Literary Quote of the Month

"A reader lives a thousand lives before he dies," said Jojen. "The man who never reads lives only one." - George R.R. Martin, A Dance With Dragons

Monday, August 28, 2017

Memoir Monday... Witness Tree by Lynda V. Mapes

Why is it that when fall approaches, the air seems a bit cleaner, the sky seems brighter and my thoughts turn to nature? It is in this vein that I offer Witness Tree by Lynda V. Mapes for today's Memoir Monday. I read a review in Kirkus Reviews that made me want to open this book up and indulge myself in a bit of nature. Maybe this book will strike a chord with you too... Here's the review...
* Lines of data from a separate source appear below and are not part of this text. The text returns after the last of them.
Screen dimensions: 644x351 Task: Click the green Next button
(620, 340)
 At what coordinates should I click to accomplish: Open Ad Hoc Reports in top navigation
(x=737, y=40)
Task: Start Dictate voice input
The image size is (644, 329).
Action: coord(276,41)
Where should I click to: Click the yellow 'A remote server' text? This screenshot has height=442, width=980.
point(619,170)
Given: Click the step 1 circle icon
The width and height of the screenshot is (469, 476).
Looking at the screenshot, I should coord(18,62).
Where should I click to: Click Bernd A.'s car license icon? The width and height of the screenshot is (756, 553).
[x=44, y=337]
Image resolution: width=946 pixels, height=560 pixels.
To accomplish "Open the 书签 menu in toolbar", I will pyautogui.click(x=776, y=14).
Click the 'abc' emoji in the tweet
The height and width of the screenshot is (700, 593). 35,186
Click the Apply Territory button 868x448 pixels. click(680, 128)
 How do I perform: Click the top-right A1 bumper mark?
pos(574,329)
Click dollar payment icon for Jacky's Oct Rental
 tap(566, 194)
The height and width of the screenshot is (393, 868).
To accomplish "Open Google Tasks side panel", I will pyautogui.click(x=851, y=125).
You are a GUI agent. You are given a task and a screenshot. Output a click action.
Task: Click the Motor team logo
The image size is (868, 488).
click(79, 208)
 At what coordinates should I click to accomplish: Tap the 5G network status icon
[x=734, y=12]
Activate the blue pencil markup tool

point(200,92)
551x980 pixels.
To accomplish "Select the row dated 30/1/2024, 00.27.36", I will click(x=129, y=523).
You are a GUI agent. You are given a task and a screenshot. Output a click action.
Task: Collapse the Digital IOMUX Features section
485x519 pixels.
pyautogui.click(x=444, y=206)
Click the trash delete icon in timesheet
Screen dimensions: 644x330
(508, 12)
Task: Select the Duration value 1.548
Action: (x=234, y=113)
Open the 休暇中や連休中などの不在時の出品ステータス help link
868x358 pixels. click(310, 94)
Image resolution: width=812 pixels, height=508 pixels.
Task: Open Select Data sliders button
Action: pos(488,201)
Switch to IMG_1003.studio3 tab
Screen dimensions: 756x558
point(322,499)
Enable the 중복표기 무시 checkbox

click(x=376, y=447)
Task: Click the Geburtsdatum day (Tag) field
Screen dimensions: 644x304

A textured story of a rapidly changing natural world and our relationship to it, told through the lens of one tree over four seasons. Seattle Times environmental reporter Mapes (Breaking Ground: The Lower Elwha Klallam Tribe and the Unearthing of Tse-whit-zen Village, 2015, etc.) first encountered the Harvard Forest as a Knight Science Journalism Fellow, returning soon afterward for a yearlong stay in the woods. Renting a room in a historic farmhouse, she sought out a majestic century-old oak to serve as her lens from which to explore the past, situate the present, and grapple with an uncertain future. Aided by a colorful team of interdisciplinary experts, Mapes tells a dynamic story from multiple perspectives, including from a hammock in the canopy of the tree. Understanding trees simultaneously as utility and commodity, as ritual and relic, as beings with agency and sustainers of life, the author illustrates how they have found their ways into our homes and memories, our economies and language, and she reveals their places in our entangled future. Seamlessly blending elements of physics, ecology, biology, phenology, sociology, and philosophy, Mapes skillfully employs her oak as a human-scaled entry point for probing larger questions. Readers bear witness to indigenous histories and colonialism, to deforestation and extraction, to industrialization and urbanization, and to the story of carbon and the indisputable realities of human-caused climate change. Understanding these phenomena to be intricately interconnected, the author probes lines falsely drawn between objectivity and emotion and between science and wonder, all while examining the nature of knowledge and the possibilities, tensions, and limitations of science. Passionately discrediting the notion that humans and nature are separate, she links this flawed belief to the root of our current ecological crisis and calls for a reimagining of the ways of being together in the world.

A meticulously, beautifully layered portrayal of vulnerability and loss, renewal and hope, this extensively researched yet deeply personal book is a timely call to bear witness and to act in an age of climate-change denial.

What do you think? Does this review make you want to climb a tree? Or maybe just read this book?